I temi fondamentali nell’uso dei social media

I tre temi fondamentali che bisogna considerare per un uso intelligente dei social media sono l’autenticità, l’accesso e la trasparenza. La propria homepage non può essere vista come un semplice manifesto elettorale, e questo aspetto sottolinea il valore delle foto. Difficilmente un profilo ufficiale riuscirà a ottenere “mi piace”. Sono le foto del backstage di un evento, o quelle scattate a casa ad ottenere commenti e apprezzamenti. “E’ così che si diventa un leader su Facebook”, ha spiegato Linden portando ad esempio il caso del presidente Usa Barack Obama. E’ il “behind the scene” a dettare il successo della comunicazione.

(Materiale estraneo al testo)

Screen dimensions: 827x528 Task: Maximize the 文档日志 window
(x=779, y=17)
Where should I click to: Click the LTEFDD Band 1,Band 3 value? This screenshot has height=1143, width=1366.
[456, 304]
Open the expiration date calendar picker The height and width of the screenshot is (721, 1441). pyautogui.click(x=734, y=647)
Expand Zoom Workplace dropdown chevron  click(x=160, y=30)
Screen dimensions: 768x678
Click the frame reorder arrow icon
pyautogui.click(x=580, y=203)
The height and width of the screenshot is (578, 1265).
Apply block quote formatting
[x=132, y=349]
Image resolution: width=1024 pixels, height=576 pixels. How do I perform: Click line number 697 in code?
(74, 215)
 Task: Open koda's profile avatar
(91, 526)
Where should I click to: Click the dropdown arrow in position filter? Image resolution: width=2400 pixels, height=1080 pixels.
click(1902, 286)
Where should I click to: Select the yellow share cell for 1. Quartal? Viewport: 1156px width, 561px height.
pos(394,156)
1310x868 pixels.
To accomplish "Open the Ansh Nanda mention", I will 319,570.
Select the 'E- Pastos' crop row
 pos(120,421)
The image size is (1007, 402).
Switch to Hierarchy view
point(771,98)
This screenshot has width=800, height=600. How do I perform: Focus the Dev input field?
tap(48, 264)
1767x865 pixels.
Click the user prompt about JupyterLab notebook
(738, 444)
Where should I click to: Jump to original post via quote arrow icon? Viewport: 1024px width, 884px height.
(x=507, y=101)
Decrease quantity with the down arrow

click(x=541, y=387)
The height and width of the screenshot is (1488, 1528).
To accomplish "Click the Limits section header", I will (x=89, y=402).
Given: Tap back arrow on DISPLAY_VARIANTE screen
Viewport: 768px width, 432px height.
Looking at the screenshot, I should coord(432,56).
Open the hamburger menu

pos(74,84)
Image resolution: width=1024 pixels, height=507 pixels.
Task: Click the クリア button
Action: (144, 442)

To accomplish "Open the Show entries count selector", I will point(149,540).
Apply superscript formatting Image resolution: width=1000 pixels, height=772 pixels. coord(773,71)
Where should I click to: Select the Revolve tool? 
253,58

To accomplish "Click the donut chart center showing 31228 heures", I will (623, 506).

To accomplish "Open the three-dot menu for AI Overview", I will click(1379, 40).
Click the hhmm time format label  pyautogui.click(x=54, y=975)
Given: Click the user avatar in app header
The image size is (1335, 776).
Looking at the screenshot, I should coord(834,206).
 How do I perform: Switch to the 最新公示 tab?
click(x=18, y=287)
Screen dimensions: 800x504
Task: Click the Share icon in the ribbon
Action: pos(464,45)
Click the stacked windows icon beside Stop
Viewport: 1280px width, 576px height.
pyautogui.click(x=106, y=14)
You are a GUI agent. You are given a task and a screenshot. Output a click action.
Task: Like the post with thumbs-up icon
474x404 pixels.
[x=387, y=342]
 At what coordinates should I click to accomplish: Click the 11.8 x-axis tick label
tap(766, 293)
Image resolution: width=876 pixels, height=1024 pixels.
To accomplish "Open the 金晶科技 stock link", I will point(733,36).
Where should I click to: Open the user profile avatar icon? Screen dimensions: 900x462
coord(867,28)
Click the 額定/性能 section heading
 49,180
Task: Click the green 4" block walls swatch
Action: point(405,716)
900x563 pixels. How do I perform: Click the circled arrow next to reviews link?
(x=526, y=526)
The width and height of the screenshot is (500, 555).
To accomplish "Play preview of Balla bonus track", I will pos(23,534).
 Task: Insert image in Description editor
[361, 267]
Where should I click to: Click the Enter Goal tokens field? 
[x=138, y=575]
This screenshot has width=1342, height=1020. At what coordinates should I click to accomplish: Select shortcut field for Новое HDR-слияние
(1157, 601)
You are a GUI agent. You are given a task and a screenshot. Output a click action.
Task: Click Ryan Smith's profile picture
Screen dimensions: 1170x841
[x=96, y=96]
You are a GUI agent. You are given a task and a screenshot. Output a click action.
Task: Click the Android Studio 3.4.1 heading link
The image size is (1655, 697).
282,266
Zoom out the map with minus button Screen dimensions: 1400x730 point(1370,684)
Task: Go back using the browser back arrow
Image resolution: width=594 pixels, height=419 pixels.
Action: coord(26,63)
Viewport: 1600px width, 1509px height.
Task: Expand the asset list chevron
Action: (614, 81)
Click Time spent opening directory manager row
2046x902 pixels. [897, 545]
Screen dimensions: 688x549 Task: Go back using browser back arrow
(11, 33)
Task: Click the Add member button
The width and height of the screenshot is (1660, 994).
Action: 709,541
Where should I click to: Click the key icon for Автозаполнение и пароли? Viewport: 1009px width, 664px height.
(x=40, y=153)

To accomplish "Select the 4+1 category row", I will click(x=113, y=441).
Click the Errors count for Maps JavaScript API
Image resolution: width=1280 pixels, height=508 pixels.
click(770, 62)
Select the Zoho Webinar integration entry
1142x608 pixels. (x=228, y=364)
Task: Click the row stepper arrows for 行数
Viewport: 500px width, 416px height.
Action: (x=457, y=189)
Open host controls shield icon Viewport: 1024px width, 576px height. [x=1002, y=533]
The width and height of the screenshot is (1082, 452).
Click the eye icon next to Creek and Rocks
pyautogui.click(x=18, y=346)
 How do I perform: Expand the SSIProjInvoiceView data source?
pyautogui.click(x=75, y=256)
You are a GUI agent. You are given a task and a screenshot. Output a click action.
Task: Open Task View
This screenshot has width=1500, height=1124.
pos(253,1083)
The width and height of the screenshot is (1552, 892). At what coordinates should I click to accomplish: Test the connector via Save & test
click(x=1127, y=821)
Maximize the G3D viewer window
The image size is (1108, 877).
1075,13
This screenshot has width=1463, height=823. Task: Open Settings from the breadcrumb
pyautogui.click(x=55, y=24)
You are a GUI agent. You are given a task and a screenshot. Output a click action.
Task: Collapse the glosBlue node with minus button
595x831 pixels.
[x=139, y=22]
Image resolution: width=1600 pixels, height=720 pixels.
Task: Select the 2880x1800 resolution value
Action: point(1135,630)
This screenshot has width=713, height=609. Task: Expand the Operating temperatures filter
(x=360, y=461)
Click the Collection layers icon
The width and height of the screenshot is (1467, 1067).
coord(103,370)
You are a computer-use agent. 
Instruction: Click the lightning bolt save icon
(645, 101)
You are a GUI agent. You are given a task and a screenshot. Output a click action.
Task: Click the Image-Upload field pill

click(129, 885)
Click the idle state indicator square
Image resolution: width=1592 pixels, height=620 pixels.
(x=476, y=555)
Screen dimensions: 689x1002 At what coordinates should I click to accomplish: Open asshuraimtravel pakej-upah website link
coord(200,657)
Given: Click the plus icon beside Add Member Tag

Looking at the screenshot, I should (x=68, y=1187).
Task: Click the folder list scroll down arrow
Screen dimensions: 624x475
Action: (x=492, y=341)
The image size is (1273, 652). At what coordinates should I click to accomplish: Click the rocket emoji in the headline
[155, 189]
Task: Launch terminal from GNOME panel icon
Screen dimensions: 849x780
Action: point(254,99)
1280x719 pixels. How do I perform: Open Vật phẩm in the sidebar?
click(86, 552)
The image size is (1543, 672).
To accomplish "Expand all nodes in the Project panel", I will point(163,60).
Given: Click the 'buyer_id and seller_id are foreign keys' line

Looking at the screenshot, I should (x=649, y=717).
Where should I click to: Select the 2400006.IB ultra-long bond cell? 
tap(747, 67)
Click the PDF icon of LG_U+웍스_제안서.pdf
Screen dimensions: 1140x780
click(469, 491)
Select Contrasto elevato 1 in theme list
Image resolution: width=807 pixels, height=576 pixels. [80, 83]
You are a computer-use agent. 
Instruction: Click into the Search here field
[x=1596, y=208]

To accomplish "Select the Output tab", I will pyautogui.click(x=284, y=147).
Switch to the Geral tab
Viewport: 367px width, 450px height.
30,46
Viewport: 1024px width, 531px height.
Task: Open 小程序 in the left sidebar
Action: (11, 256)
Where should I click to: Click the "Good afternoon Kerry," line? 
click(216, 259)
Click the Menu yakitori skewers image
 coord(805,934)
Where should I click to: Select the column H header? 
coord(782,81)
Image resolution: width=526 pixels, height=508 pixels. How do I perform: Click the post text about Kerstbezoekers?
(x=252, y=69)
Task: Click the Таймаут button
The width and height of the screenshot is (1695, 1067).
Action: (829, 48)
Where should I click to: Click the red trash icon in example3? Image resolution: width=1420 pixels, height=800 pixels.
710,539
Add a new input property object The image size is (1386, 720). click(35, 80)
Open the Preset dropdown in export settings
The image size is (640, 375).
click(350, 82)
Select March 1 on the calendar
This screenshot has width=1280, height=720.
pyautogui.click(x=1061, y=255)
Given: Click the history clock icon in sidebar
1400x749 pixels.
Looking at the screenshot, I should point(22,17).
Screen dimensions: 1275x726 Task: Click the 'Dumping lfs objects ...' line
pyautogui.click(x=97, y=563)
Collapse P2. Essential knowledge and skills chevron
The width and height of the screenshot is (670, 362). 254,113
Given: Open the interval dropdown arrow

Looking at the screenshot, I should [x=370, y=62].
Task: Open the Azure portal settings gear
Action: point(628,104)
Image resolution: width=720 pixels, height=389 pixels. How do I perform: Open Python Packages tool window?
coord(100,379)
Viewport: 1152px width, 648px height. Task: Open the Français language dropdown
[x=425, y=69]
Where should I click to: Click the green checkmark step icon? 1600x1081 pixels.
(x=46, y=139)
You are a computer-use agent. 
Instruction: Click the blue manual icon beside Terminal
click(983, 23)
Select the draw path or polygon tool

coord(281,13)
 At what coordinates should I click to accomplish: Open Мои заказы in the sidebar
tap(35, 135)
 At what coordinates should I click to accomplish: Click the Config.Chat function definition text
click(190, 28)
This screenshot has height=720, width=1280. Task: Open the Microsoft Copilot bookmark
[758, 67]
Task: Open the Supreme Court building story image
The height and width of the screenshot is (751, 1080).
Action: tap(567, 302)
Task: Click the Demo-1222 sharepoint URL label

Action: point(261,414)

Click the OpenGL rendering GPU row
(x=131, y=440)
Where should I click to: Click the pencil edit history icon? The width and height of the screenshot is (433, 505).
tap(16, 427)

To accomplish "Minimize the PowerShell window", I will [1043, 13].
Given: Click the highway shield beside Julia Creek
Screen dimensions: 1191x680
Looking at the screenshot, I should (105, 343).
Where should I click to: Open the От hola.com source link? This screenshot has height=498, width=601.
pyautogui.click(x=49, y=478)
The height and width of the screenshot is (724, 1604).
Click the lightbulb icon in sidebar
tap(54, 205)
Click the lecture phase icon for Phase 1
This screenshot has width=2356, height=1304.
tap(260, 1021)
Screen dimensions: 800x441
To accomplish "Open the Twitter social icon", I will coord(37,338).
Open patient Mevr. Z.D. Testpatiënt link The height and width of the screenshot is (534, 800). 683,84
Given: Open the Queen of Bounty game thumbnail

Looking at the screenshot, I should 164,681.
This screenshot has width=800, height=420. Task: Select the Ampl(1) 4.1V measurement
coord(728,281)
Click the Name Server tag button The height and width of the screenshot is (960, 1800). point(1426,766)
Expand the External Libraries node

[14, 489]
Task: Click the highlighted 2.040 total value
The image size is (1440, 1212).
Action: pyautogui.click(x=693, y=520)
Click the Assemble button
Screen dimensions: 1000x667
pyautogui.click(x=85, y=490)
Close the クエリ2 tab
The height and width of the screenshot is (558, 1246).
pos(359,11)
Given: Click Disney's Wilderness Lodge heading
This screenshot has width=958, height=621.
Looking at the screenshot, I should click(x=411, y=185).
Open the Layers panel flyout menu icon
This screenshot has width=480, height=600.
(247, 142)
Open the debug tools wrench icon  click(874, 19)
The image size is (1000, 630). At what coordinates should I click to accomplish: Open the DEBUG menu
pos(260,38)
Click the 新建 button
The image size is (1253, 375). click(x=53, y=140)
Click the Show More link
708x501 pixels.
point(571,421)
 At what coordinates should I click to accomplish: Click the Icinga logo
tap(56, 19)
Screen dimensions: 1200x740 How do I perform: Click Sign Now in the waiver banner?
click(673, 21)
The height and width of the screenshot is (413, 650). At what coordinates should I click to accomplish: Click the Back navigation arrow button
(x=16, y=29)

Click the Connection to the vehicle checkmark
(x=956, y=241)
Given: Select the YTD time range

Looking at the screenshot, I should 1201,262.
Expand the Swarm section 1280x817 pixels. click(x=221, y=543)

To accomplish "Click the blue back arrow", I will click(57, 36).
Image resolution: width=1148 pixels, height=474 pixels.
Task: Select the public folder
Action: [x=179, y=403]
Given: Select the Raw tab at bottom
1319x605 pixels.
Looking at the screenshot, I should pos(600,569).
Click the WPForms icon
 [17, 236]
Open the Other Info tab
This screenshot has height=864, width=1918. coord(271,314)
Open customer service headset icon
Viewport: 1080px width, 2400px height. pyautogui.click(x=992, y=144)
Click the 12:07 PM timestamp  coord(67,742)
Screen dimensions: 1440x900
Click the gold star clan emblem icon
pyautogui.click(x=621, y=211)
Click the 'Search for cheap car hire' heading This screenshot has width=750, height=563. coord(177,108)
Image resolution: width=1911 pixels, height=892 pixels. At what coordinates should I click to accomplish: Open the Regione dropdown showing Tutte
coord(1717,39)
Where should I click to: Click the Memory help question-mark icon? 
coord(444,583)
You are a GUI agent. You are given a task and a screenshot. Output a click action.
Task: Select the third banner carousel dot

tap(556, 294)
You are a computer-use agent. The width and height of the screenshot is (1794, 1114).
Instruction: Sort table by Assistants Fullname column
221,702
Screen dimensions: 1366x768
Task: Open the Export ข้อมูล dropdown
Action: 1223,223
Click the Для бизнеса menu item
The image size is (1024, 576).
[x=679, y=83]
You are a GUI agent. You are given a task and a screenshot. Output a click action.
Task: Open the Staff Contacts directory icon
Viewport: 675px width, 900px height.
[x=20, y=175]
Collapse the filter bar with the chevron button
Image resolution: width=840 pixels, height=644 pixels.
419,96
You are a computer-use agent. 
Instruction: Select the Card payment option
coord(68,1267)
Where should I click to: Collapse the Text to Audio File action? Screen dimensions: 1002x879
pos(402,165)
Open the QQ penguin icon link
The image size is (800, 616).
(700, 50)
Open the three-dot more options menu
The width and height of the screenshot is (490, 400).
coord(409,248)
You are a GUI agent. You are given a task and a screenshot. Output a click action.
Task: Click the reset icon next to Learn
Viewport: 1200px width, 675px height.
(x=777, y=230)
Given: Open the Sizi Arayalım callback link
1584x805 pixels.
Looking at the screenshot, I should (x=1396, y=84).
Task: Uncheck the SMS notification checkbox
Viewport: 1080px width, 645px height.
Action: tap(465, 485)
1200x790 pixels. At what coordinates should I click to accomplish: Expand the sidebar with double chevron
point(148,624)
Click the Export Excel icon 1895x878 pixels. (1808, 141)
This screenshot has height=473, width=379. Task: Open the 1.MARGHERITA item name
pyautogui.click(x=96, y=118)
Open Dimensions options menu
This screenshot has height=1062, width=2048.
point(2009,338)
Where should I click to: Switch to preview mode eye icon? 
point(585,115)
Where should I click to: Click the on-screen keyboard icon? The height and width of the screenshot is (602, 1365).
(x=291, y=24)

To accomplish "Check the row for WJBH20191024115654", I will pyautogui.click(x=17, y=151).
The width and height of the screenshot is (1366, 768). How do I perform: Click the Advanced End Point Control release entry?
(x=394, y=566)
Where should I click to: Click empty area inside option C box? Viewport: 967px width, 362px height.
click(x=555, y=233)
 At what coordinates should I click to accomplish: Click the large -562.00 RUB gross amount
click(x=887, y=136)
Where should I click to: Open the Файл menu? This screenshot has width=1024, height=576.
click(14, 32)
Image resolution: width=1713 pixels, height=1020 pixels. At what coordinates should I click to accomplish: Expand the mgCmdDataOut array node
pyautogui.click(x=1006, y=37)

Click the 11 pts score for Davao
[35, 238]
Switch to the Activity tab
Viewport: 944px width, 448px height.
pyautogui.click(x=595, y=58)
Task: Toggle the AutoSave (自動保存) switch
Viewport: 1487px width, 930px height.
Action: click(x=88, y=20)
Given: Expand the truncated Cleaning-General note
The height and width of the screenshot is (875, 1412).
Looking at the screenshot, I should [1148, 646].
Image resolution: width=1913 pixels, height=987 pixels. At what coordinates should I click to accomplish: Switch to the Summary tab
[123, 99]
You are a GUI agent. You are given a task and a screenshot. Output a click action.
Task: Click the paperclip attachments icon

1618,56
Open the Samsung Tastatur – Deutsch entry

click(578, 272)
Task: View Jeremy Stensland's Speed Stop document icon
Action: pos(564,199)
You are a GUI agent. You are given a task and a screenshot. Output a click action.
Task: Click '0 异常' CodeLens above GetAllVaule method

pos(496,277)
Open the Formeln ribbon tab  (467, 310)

La creatività nella reazione ai commenti 

Ma ad essere messa alla prova dalla ventata di novità rappresentata dai social network è anche la creatività nel gestire sul web commenti e reazioni inaspettate. La reattività non deve essere propria solo del leader politico, ma anche del suo staff. “Spesso, e questo è davvero l’errore più grande da fare, si affida la gestione dei social network a stagisti o comunque a giovani collaboratori inesperti, che, non avendo un ruolo attivo nella campagna del leader politico, non riescono a centrare l’attenzione degli utenti o a prevedere le loro reazioni”. Il social manager invece è colui che testa davvero il polso della situazione, ed è per questo che il leader dovrebbe dedicare tempo ai network, cercando di mostrarsi onesto. “La trasparenza è infatti la qualità che gli utenti sembrano apprezzare maggiormente, così come, d’altro canto, sono delusi da chi finge o devia su conversazioni scomode”.

La rielaborazione (non eccessiva) della strategia comunicativa

Il lato positivo della strategia comunicativa sui social network? E’ la possibilità di rielaborarla, per quanto possibile, adattandola ai commenti e alla valutazione che ne dà il popolo del web. Uno shaping che, comunque, non può trascurare e dimenticare l’essenza del politico. I protagonisti in questo senso devono restare “leaders” e no “pleasers”, ha concluso.